Apple IPhones Accounted for 40% of U.S. Smartphone Market in 2015

ISLAMABAD ( MEDIA REPORT )

Parks Associates released new mobile research today showing 86% of U.S. broadband households now own a smartphone. The smartphone markets in European nations, like in the U.S., have become mature and highly competitive.
Among broadband households in Western Europe, 76% in the U.K., 82% in Germany, 78% in France, and 90% in Spain own a smartphone.

“Apple remains the dominant smartphone manufacturer in the U.S., but Samsung is catching up,” said Harry Wang, Director, Health & Mobile Product Research, Parks Associates. “Apple controls 40% of the smartphone market, while Samsung has 31% and LG is the next closest rival with 10%.”

The research shows one-third of Apple iPhone owners still have a model that is more than two years old, compared to 30% of Samsung phone owners.
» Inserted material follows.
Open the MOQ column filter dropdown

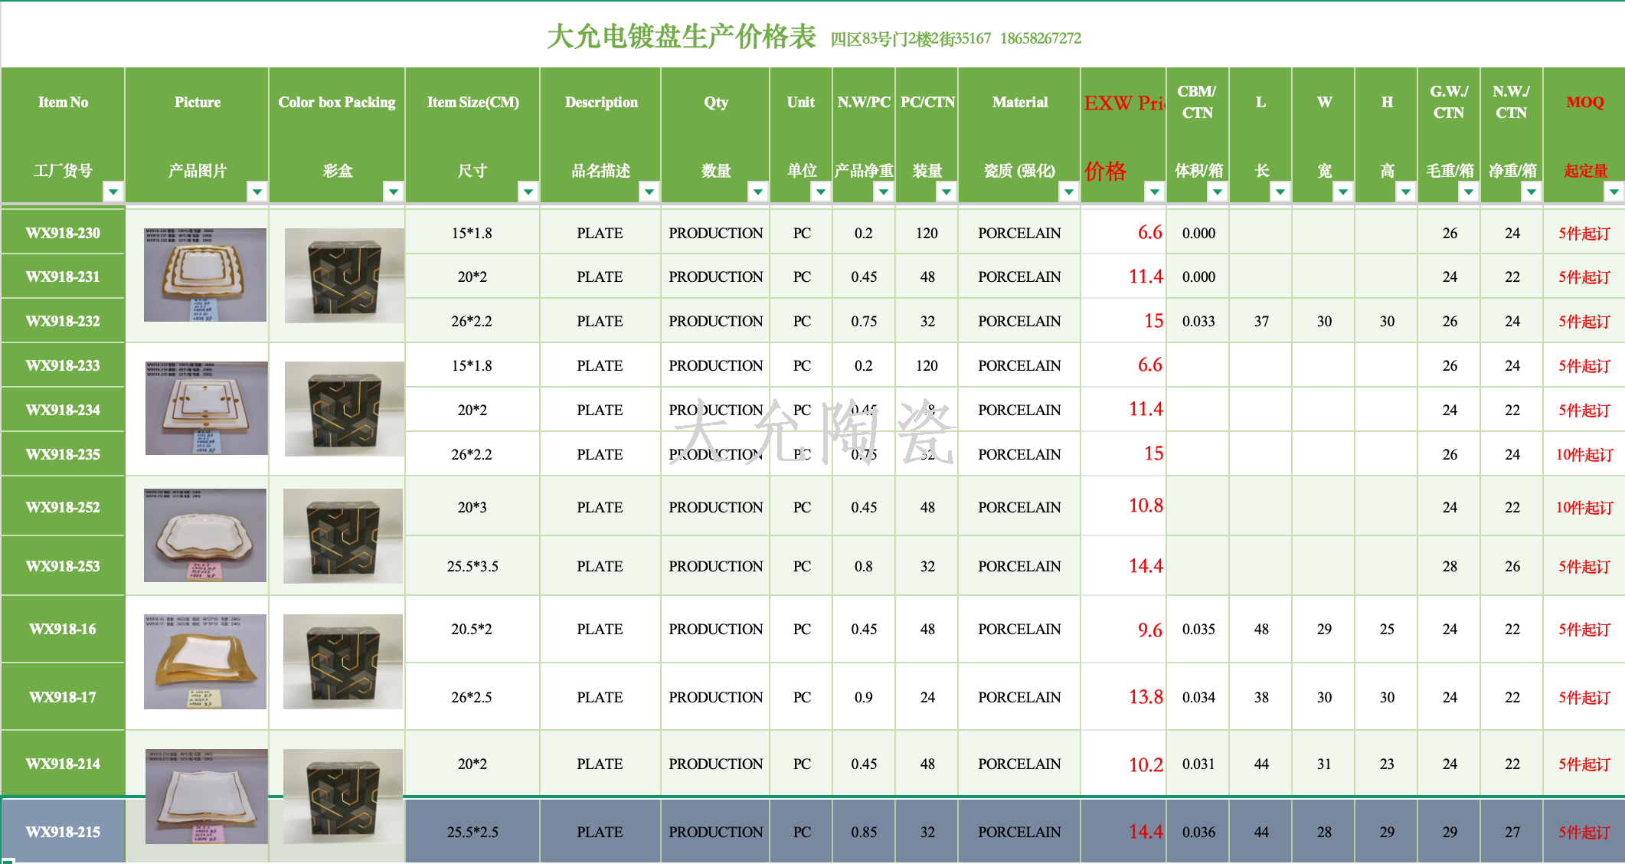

Forty-five percent of all U.S. broadband households wait two years to upgrade their smartphone.

“Operators are pulling out all the tricks to encourage phone upgrades,” Wang said. “The once-familiar two-year contract, which tied consumers to a two-year phone upgrade cycle, is gradually fading. U.S. carriers started to do away with two-year contracts in 2012, and by the third quarter of 2015, only 51% of mobile consumers had a contract, down from almost 70% at the end 2011.”

The research also shows T-Mobile USA leads in enrollment for early upgrade programs, with almost one-third of its customers enrolled in the company’s early handset upgrade program. AT&T is second, with more than one-fourth of their customers enrolled.

“A customer-centric approach has returned to the mobile service market in the U.S., thanks to T-Mobile’s maverick ‘uncarrier’ moves,” Wang said. “T-Mobile’s strategy has forced AT&T and Verizon to re-examine how they design and market services to consumers. They have responded with moves that either match T-Mobile’s initiatives or benefit their customers in a different way.”